• **What you have to do**
Upon reaching the line that contains "Task: Add a new linearly distributed load" in the records below, begin repeating every line exactly through the last one, skipping pictures.
::: Records shown
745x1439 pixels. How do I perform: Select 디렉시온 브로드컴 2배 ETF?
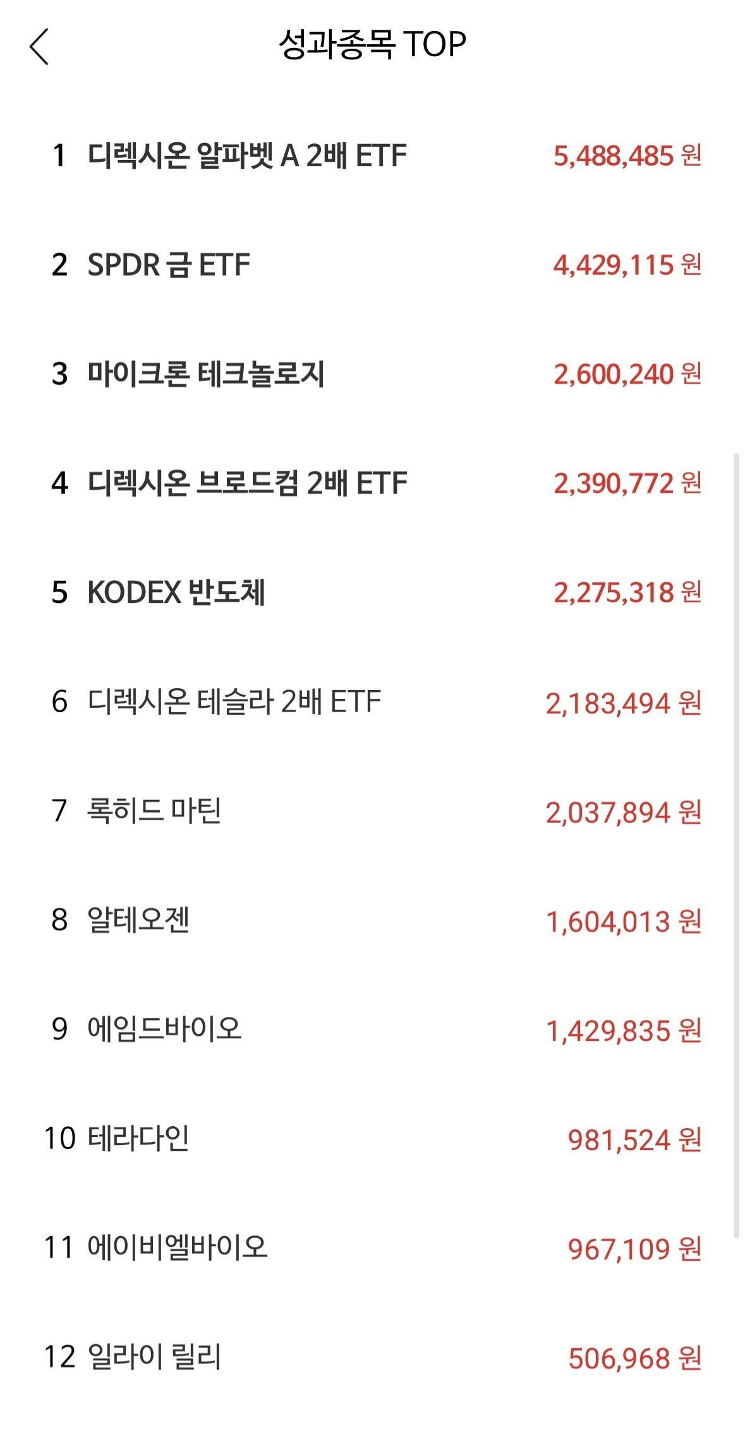[372, 483]
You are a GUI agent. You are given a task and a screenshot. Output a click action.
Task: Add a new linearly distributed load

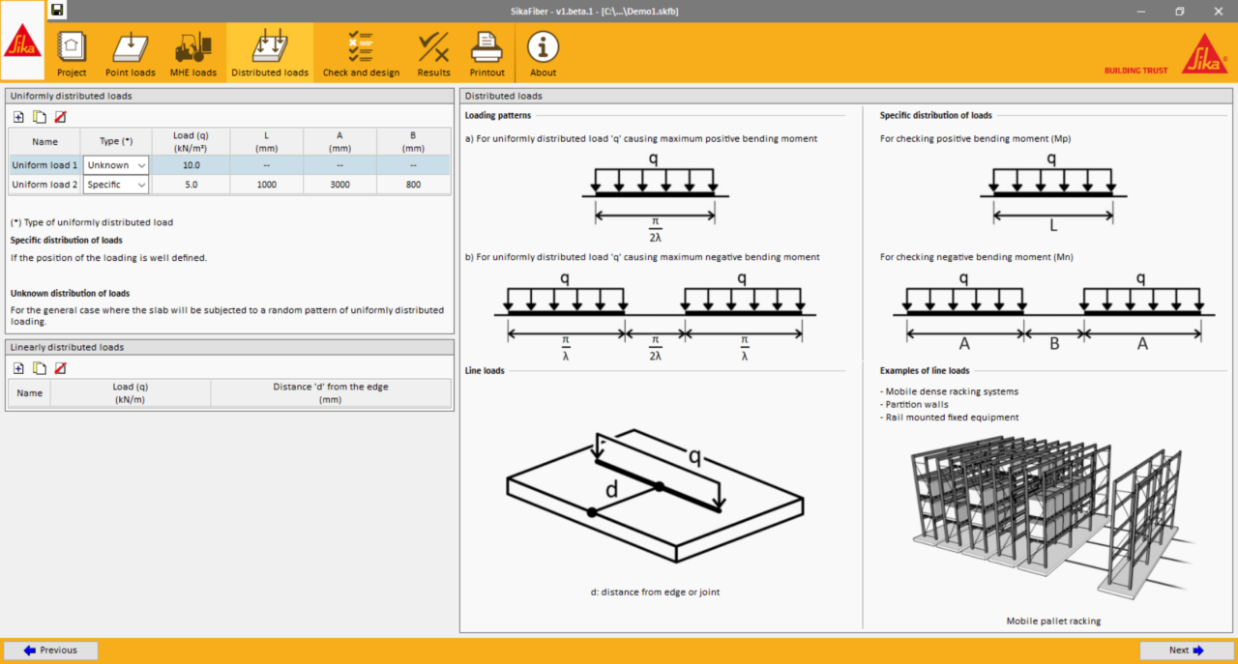click(18, 368)
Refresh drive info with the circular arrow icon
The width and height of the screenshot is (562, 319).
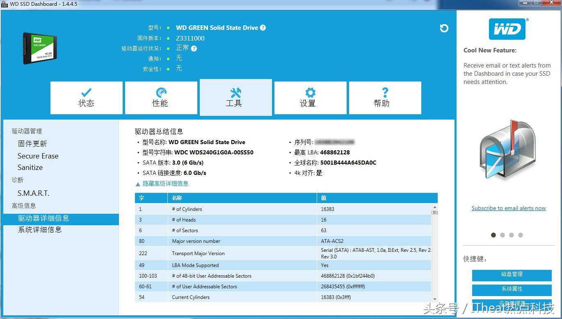click(x=444, y=28)
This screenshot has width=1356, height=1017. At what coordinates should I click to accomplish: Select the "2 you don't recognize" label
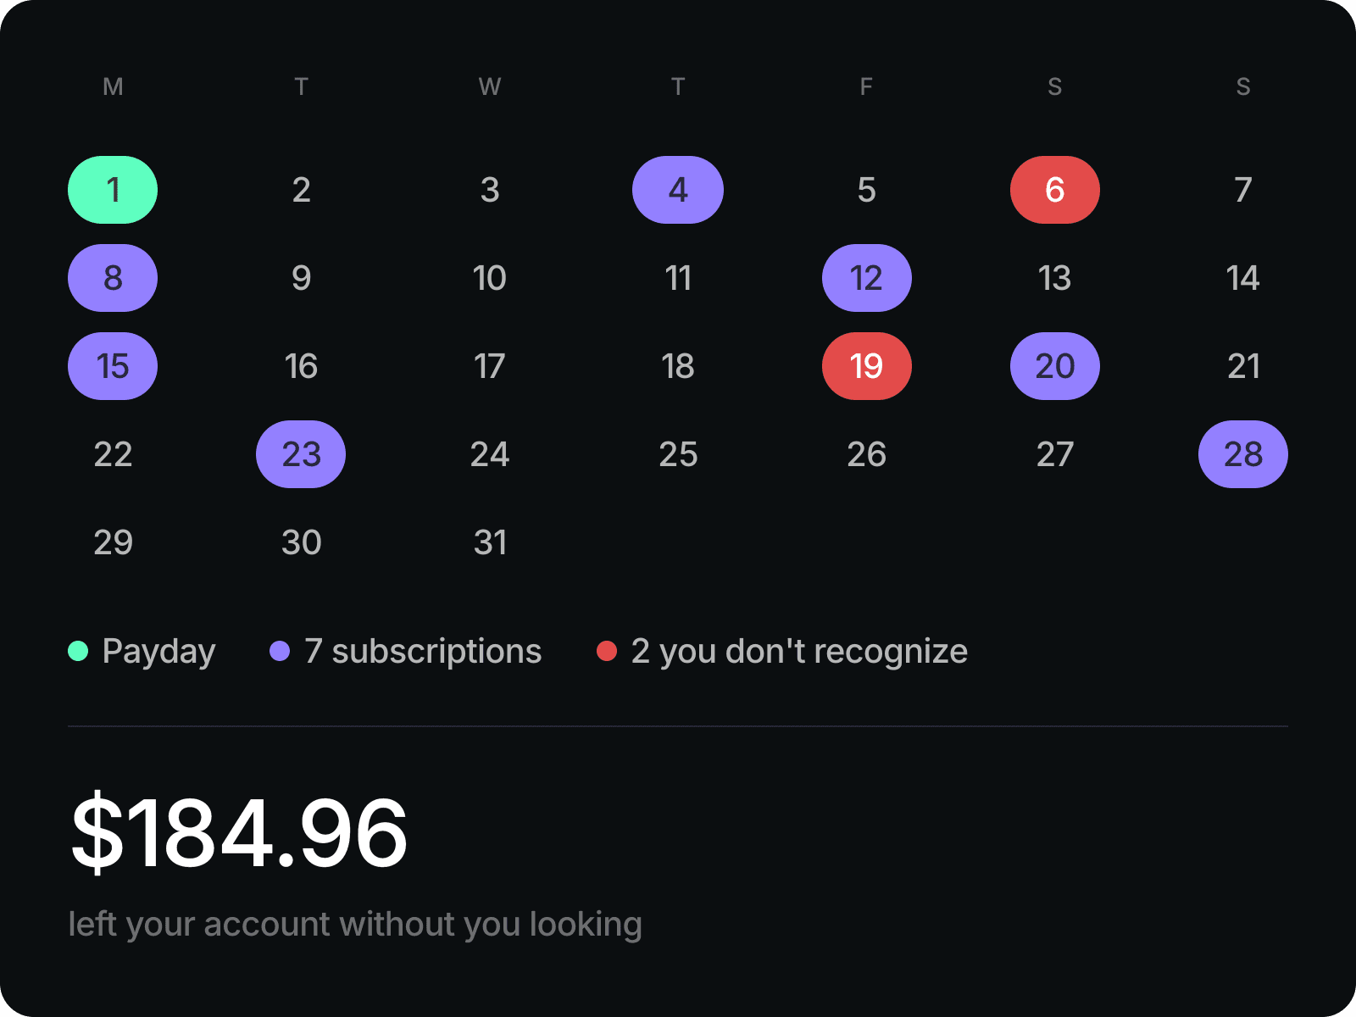point(799,652)
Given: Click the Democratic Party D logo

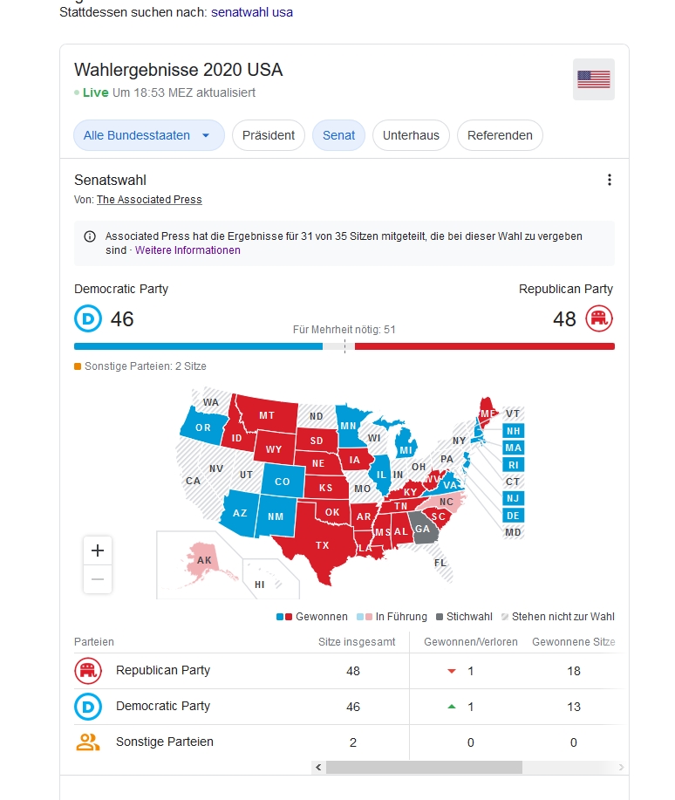Looking at the screenshot, I should [x=88, y=319].
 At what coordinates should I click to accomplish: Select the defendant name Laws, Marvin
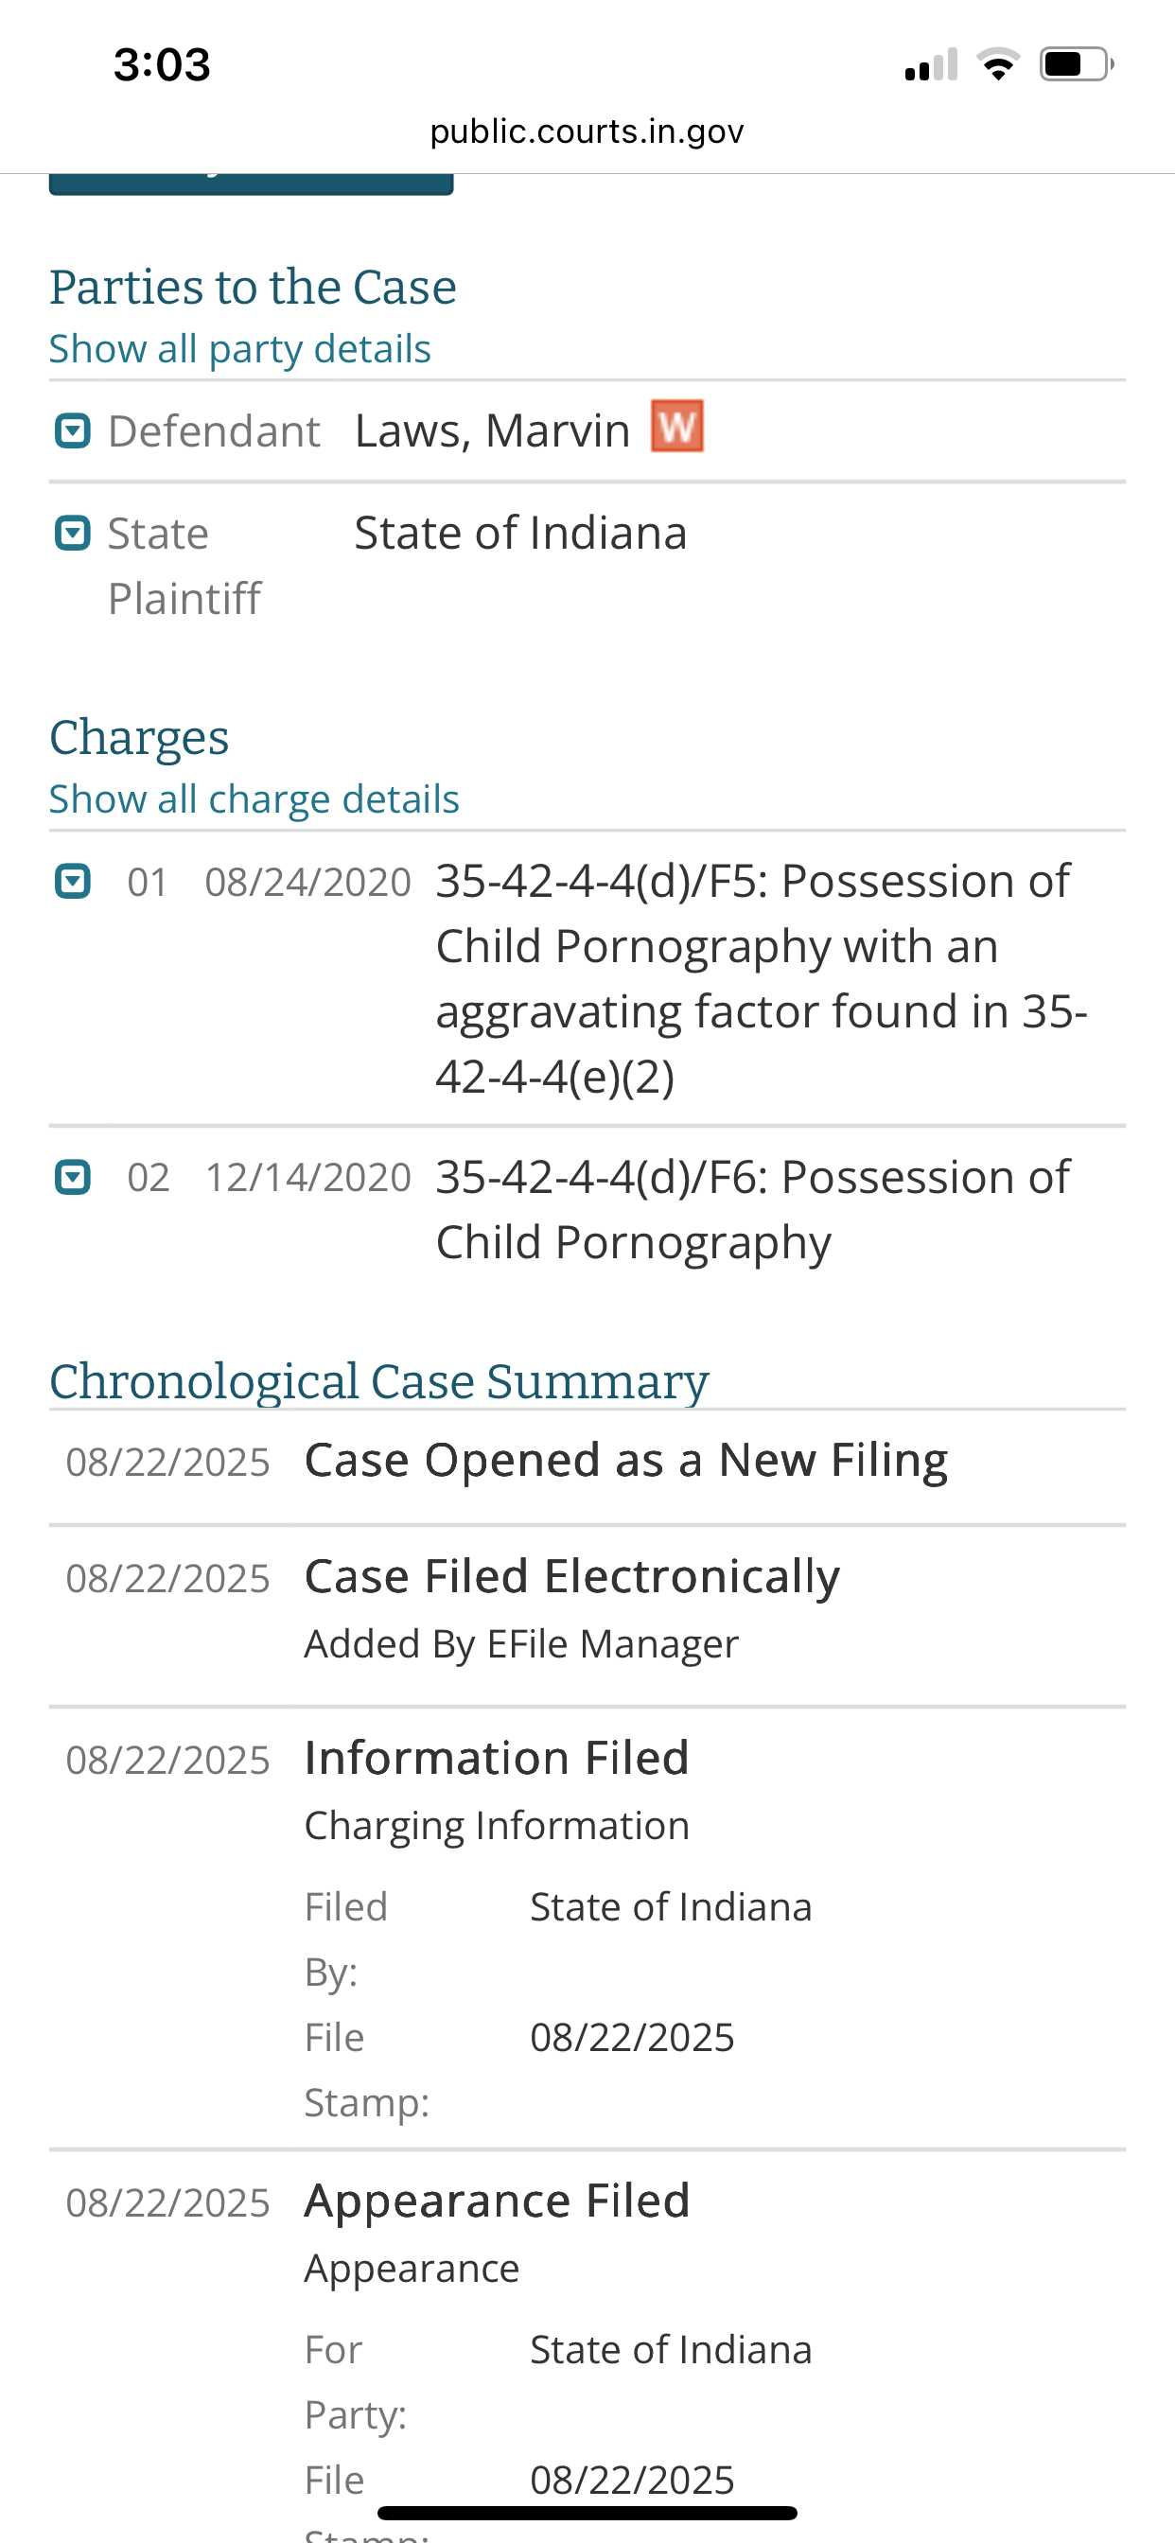click(x=493, y=431)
::::::
• **Written answer**
Task: Add a new linearly distributed load

click(18, 368)
Refresh drive info with the circular arrow icon
The width and height of the screenshot is (562, 319).
click(x=444, y=28)
This screenshot has width=1356, height=1017. At what coordinates should I click to accomplish: Select the "2 you don't recognize" label
point(799,652)
Given: Click the Democratic Party D logo

Looking at the screenshot, I should [x=88, y=319].
 At what coordinates should I click to accomplish: Select the defendant name Laws, Marvin
click(x=493, y=431)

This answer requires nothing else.